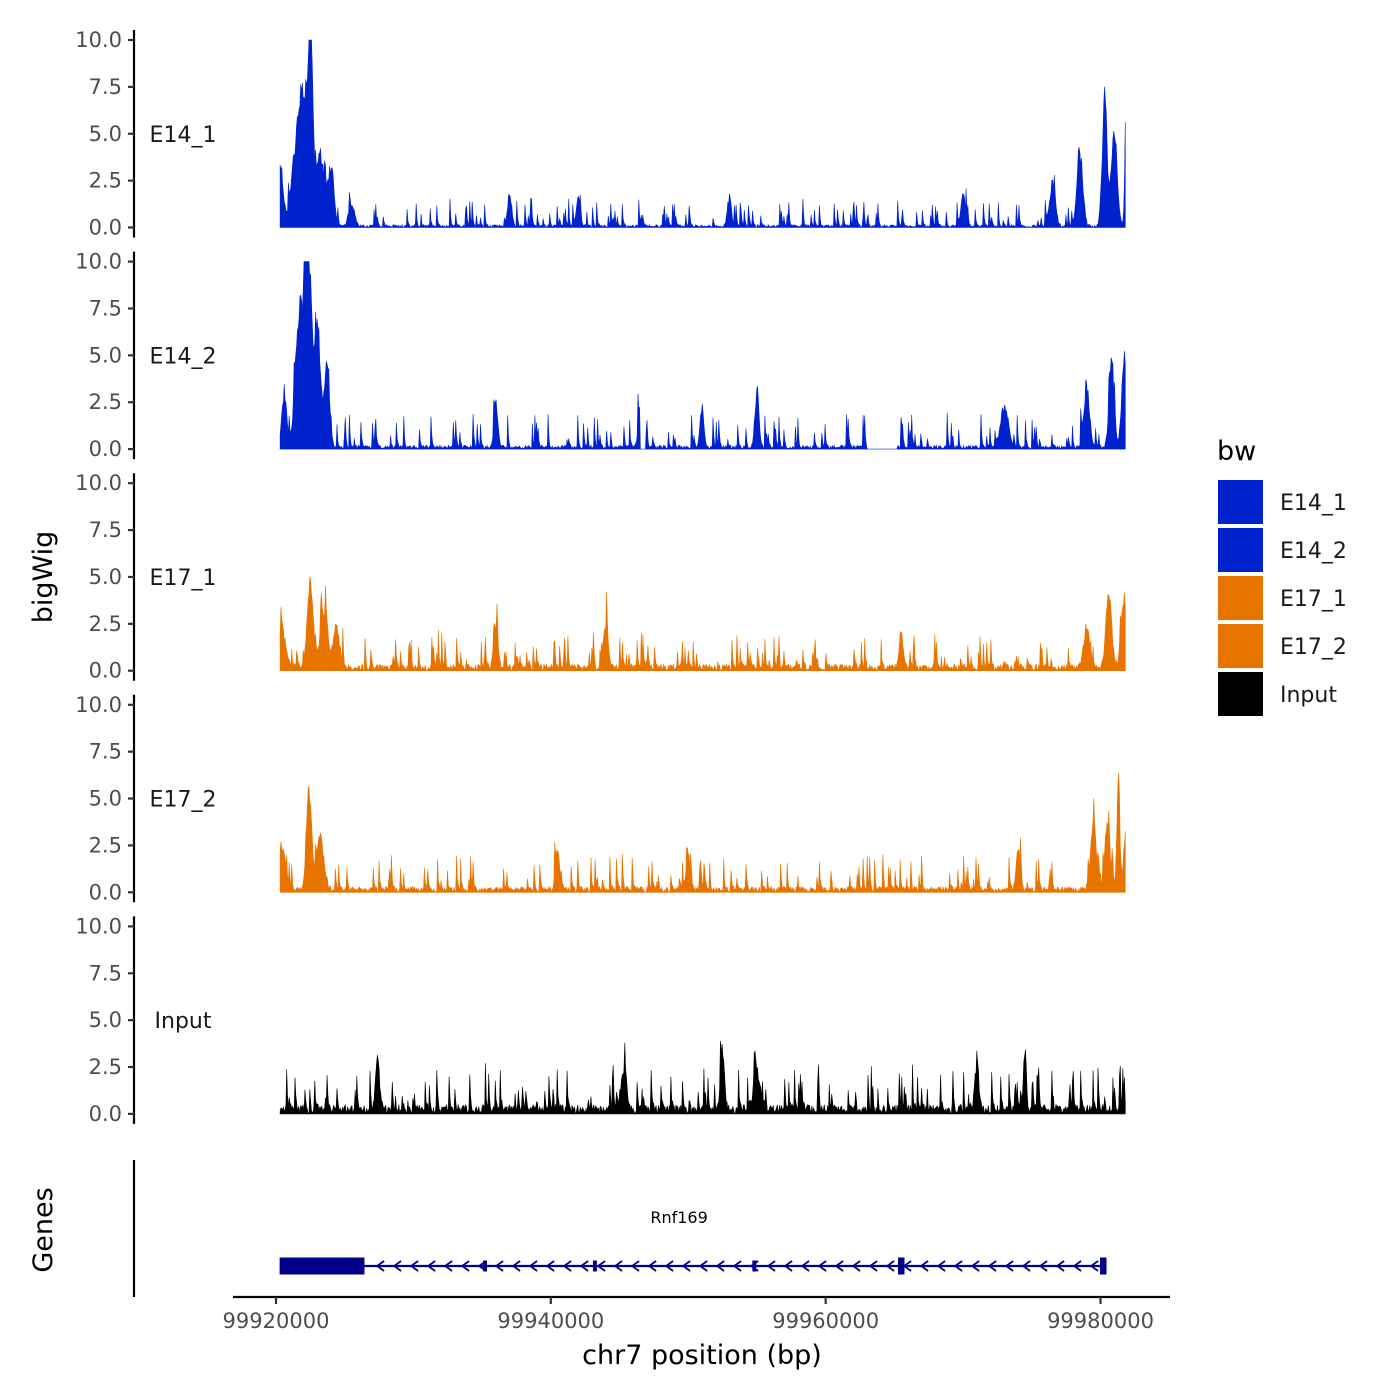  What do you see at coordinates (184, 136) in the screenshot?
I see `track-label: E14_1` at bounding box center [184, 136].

####

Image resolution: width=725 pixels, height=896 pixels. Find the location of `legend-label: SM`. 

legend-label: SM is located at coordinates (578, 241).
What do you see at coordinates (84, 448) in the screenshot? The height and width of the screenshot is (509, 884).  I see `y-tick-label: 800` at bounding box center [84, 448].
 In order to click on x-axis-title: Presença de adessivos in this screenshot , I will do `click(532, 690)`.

####

- _What this task involves_: Can you reproduce, word for word, every line from the one containing "What do you see at coordinates (184, 136)" down to the one containing "center [184, 136].", both included, and omit any pictures?

- _Output of the exercise_:
  What do you see at coordinates (184, 136) in the screenshot?
I see `track-label: E14_1` at bounding box center [184, 136].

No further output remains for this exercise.